Struggling with basic facts about schemes. Questions regarding open subsets of schemes. This is data I am thinking about after reading sections 1,2,3 of chapter 2 on schemes from Hartshorne's Algebraic Geometry.
Basically, I know very little and I'm very uncomfortable with schemes.


Let $X$ be a scheme.
We know that every point is in some open affine $U_i \cong \operatorname{Spec}(A_i)$. So, we can cover $X$ be open affines $U_i \cong \operatorname{Spec}(A_i)$.
Now, we can intersect any open subset of $X$ with the cover of open affines.
(1) Does this mean that any open subset of $X$ be can covered (abusing notation) by basic open subsets $D(f_{i_j}) \subset \operatorname{Spec}(A_i)$? Therefore, any point in $X$ is in some (abusing notation) $D(f_{i_j}) \cong \operatorname{Spec}(A_{i_{f_{i_j}}})$?

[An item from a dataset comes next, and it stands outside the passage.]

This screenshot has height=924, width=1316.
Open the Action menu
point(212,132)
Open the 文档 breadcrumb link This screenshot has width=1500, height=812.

An exercise shows that any open subset is a scheme via the induced scheme structure.
(2) Does this mean that any cover of $X$ will give us a cover by open affines? For example, take any open subset $U$. Then $U$ is a scheme via the induced scheme structure. So, we can cover $U$ via open affines. Since $U$ is open, then these open affines are also open affines of $X$?

(3) If $p \in X$ is in some open affine $U \cong \operatorname{Spec}(A)$, can we also keep finding smaller and smaller open affines containing $p$? How do these smaller and smaller open affines relate to $U$ and $X$? How do the rings relate to each other?
 A: (1): yes, exactly.
(2): yes. Note that affine-ness for an open subset $U$ of the scheme $X$ doesn’t depend on $X$ itself, only on $U$, apart from $X$ defining the structure sheaf on $U$.
(3): theoretically, yes (if you allow for equalities).
The property is the following: if $U$ is any open subset of a scheme and $p \in U$, there exists an affine open subset $p \in W \subset U$.
But beware, the topology on a scheme isn’t like a Euclidean topology – Zariski open subsets are relatively scarce. In important special cases (local rings, fields) it’s possible that $U$ is a minimal open subset containing $p$, (that is, there is no smaller one). It’s also (that’s rather the opposite phenomenon) possible that any nonempty open subset $U$ contains $p$. This being said, in many examples, you still have enough cases to restrict the open subset further.
Note that it’s rarely useful to ask for a strict restriction – most early algebraic phenomena can be appropriately studied through Zariski open subsets.